* **INSTRUCTIONS FOR THE TASK**
If a line below falls between the line with "Instruction: Click 'Disconnected: waiting" and the line with "Task: Click the SPXW", or is one of those two, output it exactly; output nothing else and no pictures.

* **PROVIDED ENTRIES**
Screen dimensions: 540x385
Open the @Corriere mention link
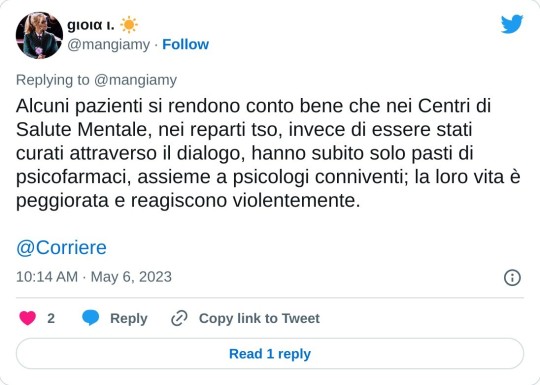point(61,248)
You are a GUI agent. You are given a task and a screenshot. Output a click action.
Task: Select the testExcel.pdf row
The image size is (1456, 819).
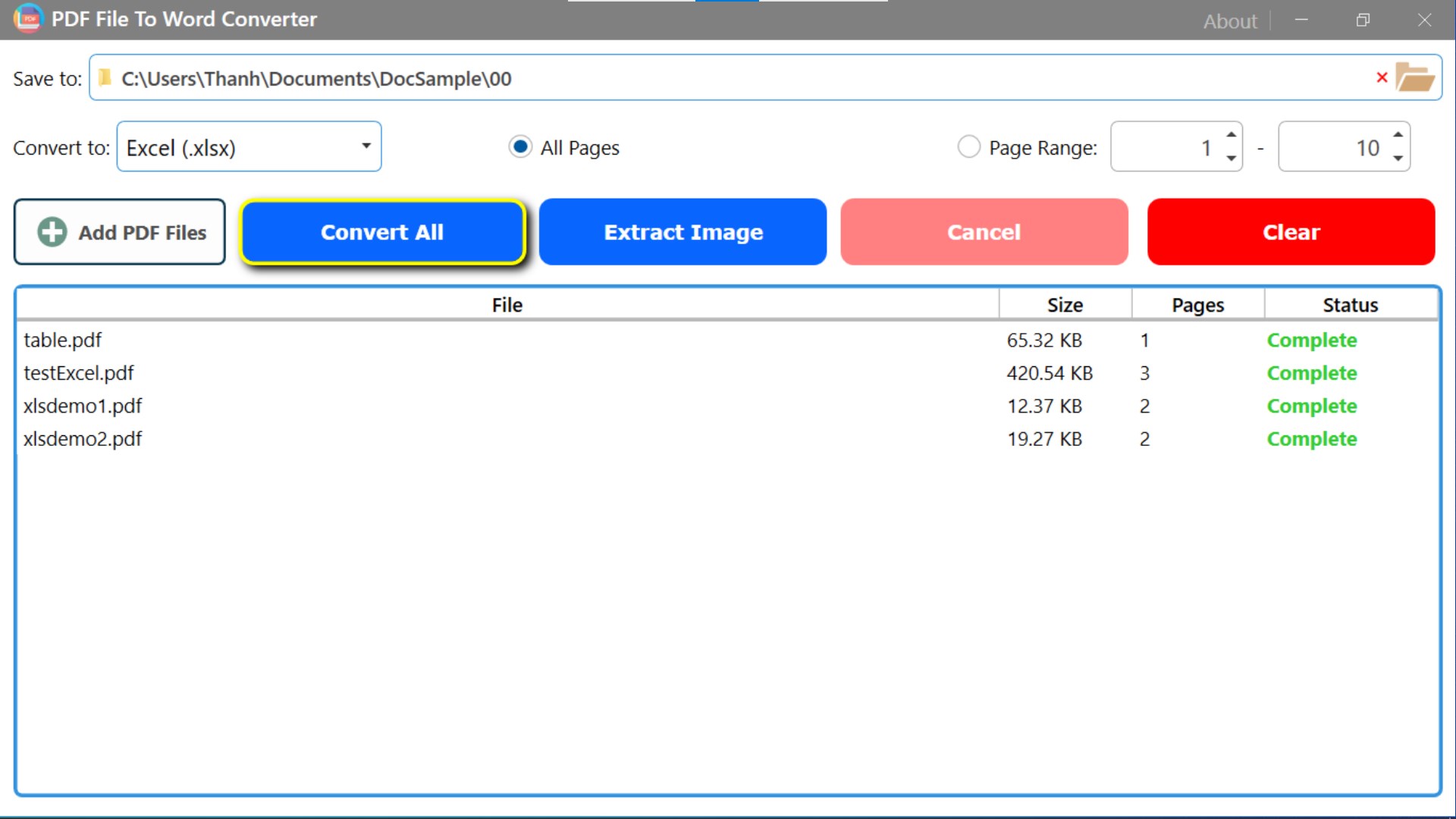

---

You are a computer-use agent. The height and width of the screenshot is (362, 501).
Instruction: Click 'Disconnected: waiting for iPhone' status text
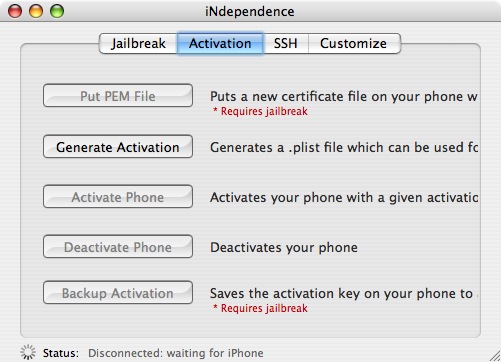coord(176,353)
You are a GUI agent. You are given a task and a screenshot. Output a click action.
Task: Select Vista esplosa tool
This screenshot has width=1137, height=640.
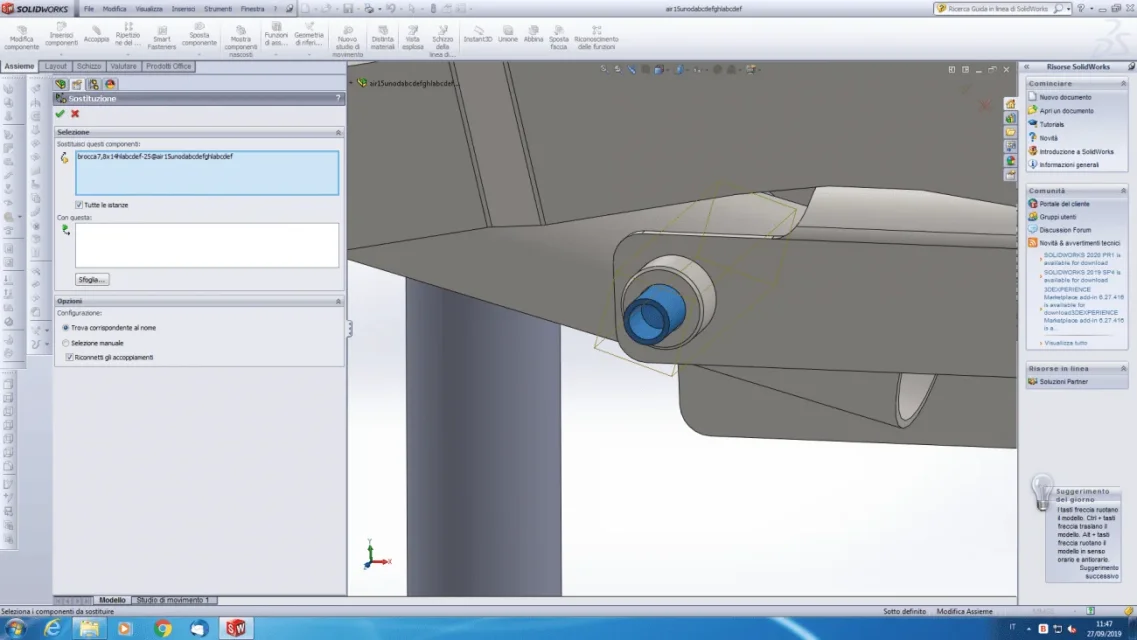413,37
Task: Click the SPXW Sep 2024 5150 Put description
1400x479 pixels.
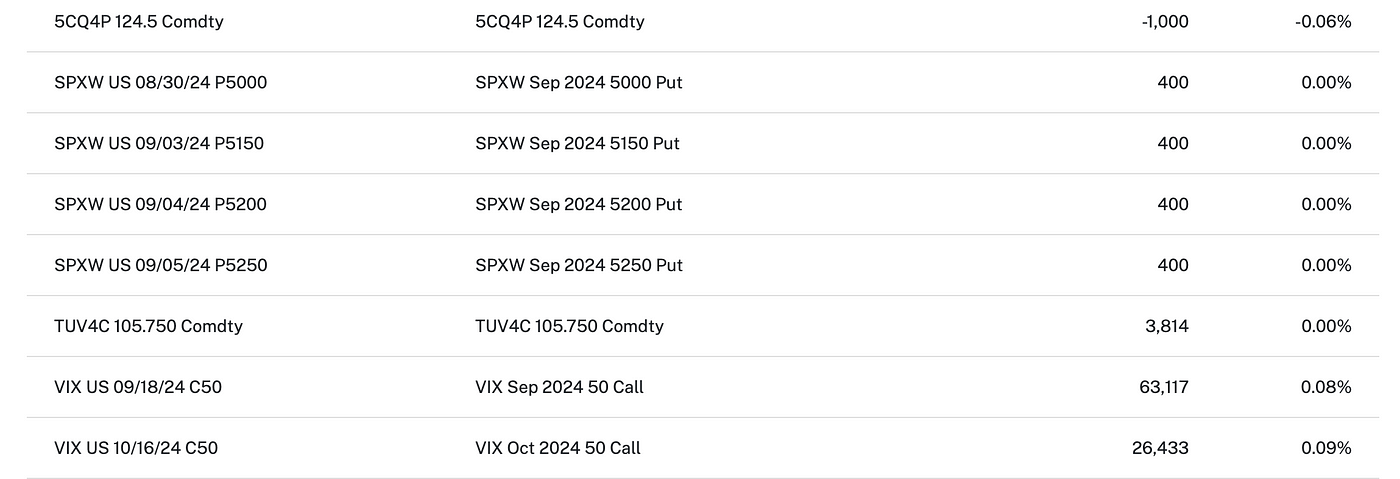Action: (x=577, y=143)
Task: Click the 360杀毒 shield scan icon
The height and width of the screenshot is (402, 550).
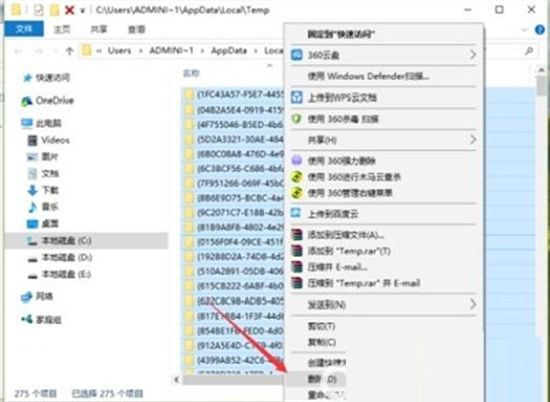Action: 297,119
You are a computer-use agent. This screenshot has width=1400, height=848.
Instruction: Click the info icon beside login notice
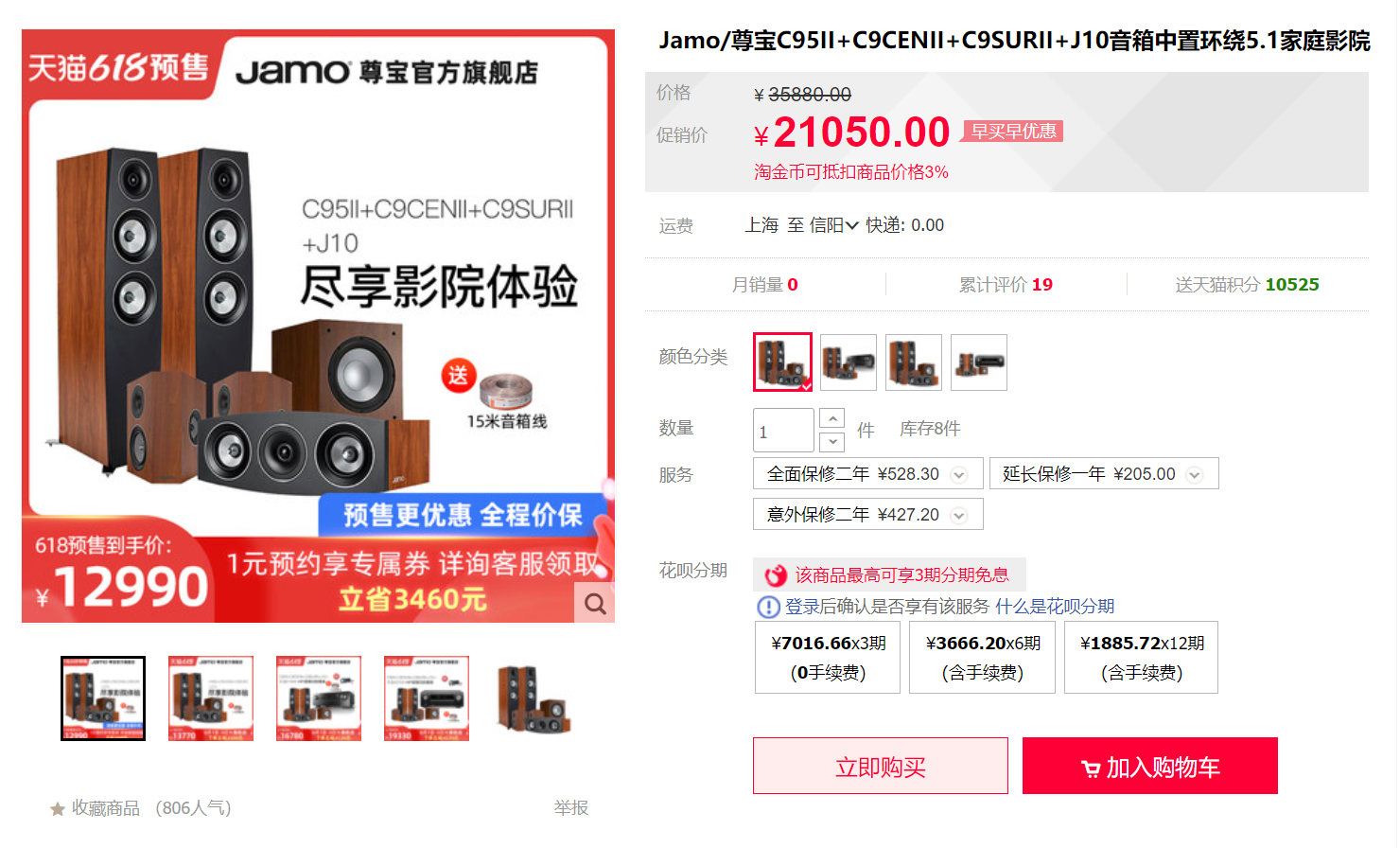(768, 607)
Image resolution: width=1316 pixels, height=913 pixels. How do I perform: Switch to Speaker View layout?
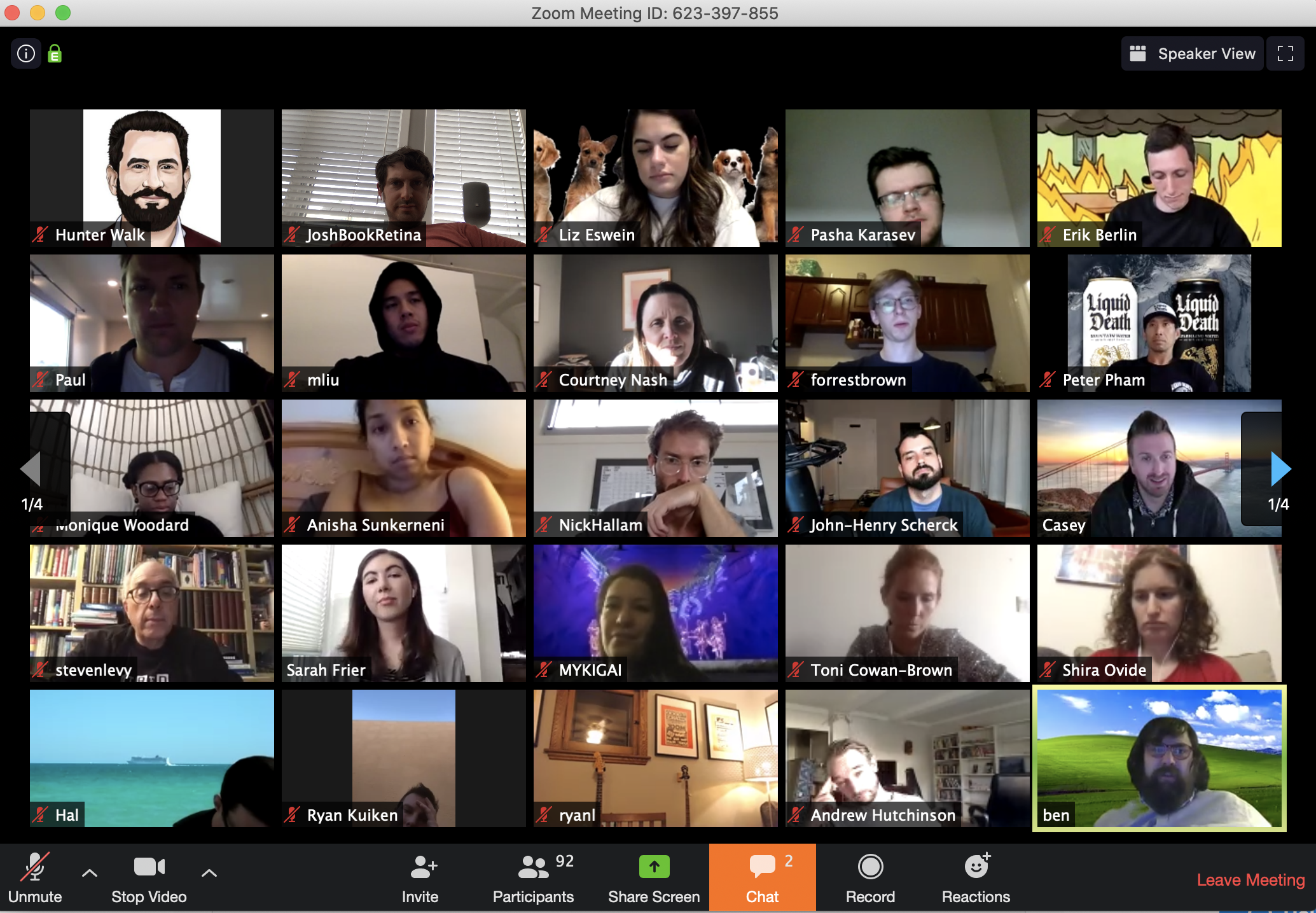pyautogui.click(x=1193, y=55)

==

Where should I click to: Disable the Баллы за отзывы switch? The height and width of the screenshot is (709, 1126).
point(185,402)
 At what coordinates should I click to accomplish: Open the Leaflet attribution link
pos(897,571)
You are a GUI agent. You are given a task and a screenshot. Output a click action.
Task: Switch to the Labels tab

* **EXERCISE RESULT**
Instruction: Click 'Disconnected: waiting for iPhone' status text
coord(176,353)
You are a GUI agent. You are given a task and a screenshot. Output a click action.
Task: Select Vista esplosa tool
This screenshot has width=1137, height=640.
413,37
Task: Click the SPXW Sep 2024 5150 Put description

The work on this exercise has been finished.